# Data records
-----
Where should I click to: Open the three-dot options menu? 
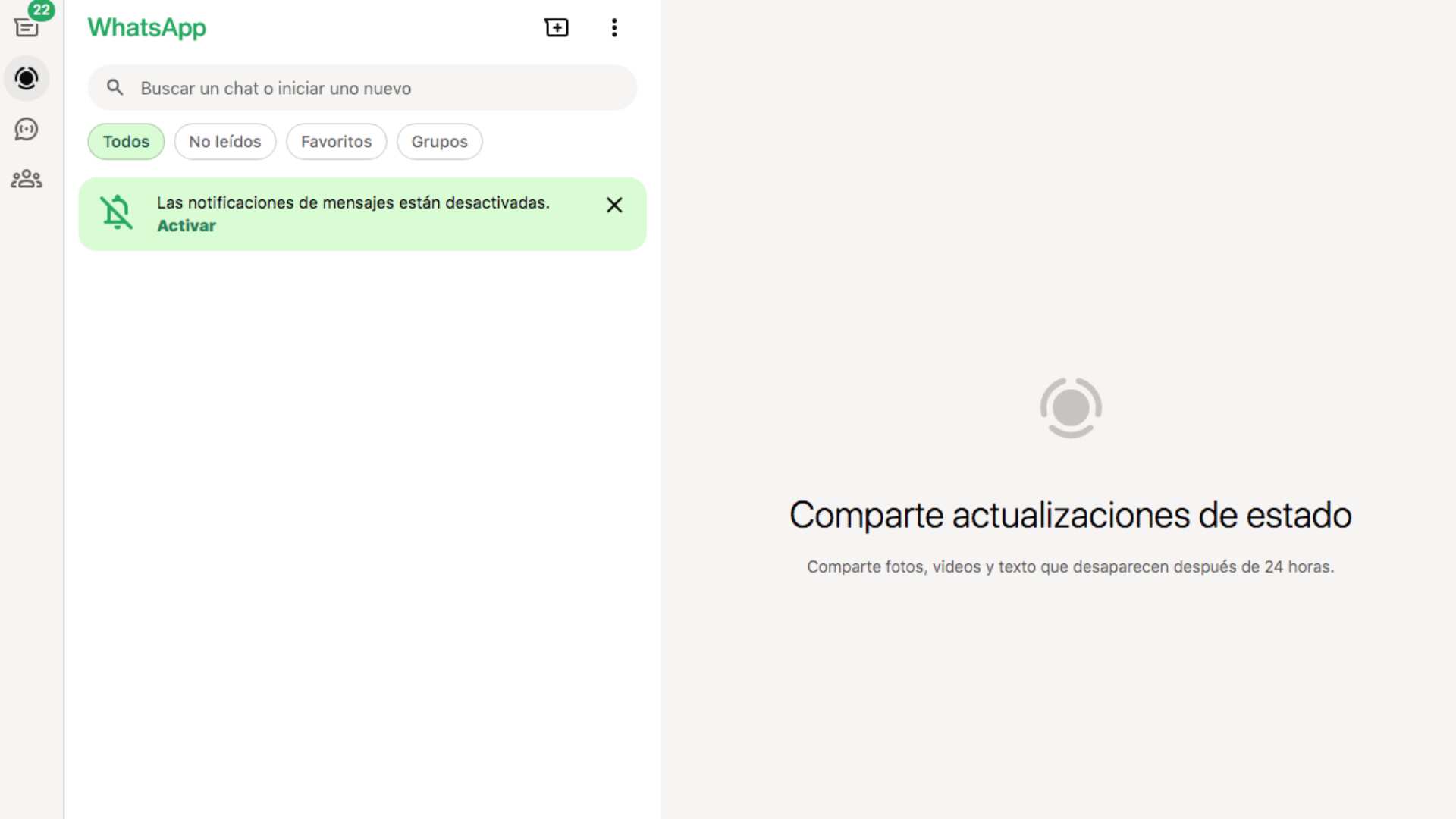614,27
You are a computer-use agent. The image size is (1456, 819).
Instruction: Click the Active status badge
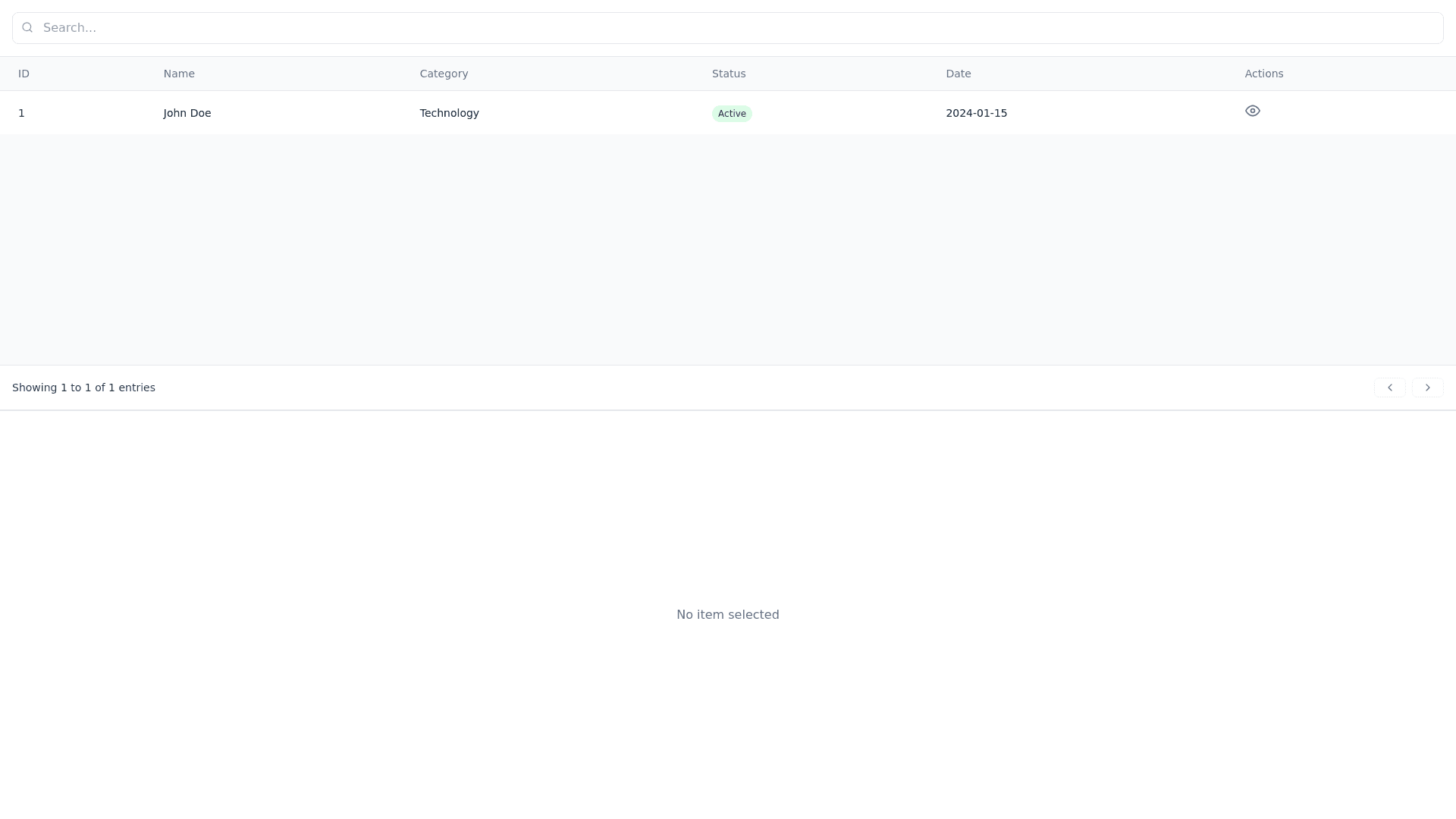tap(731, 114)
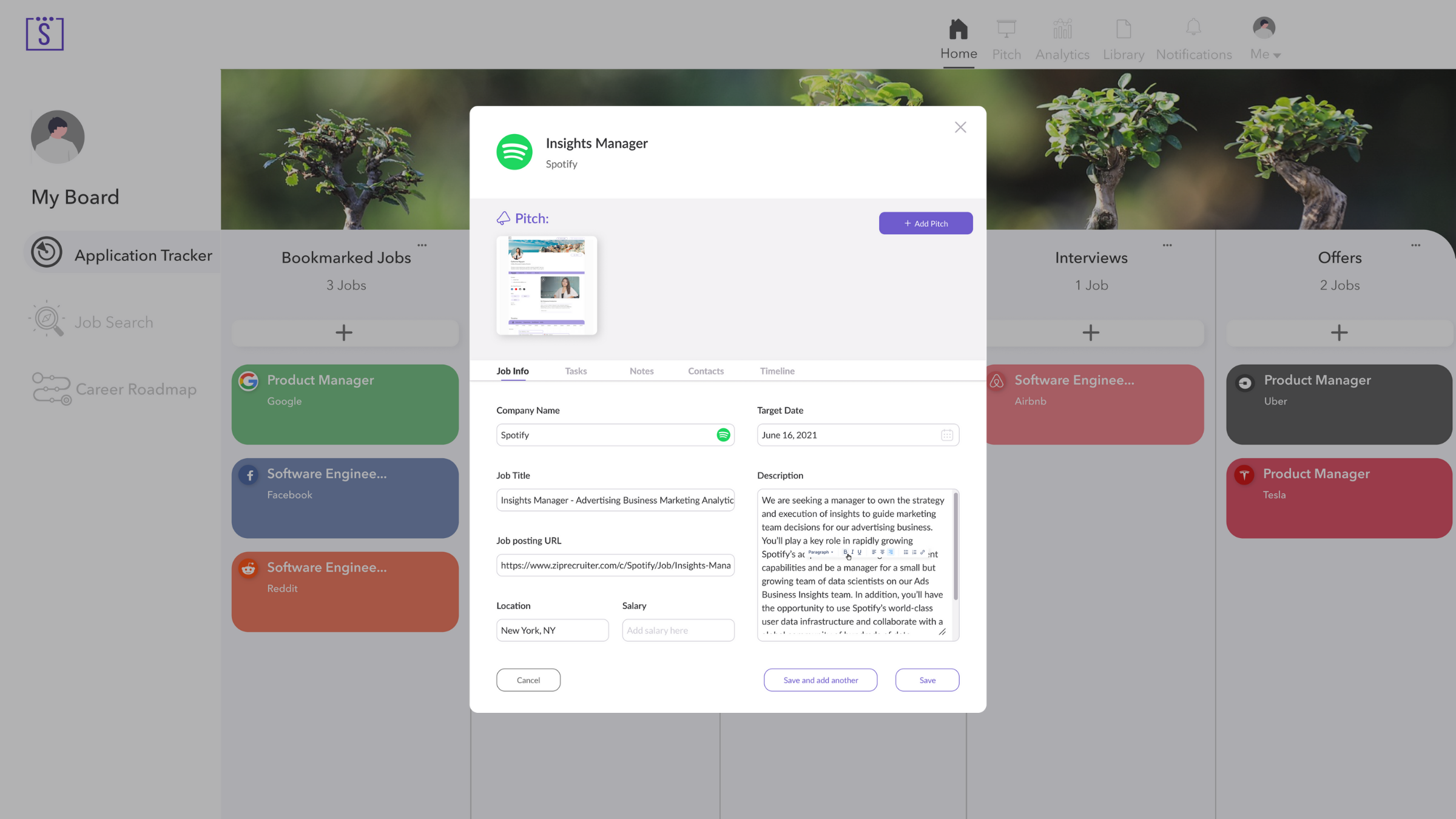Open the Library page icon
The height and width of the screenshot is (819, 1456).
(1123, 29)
-----
# Work request
Could you please return the entries above exactly, minus the pictures?

# Answer space
Where should I click to: Open the three-dot options menu? 
614,27
You are a computer-use agent. The image size is (1456, 819).
Instruction: Click the Active status badge
tap(731, 114)
Open the Library page icon
The height and width of the screenshot is (819, 1456).
(1123, 29)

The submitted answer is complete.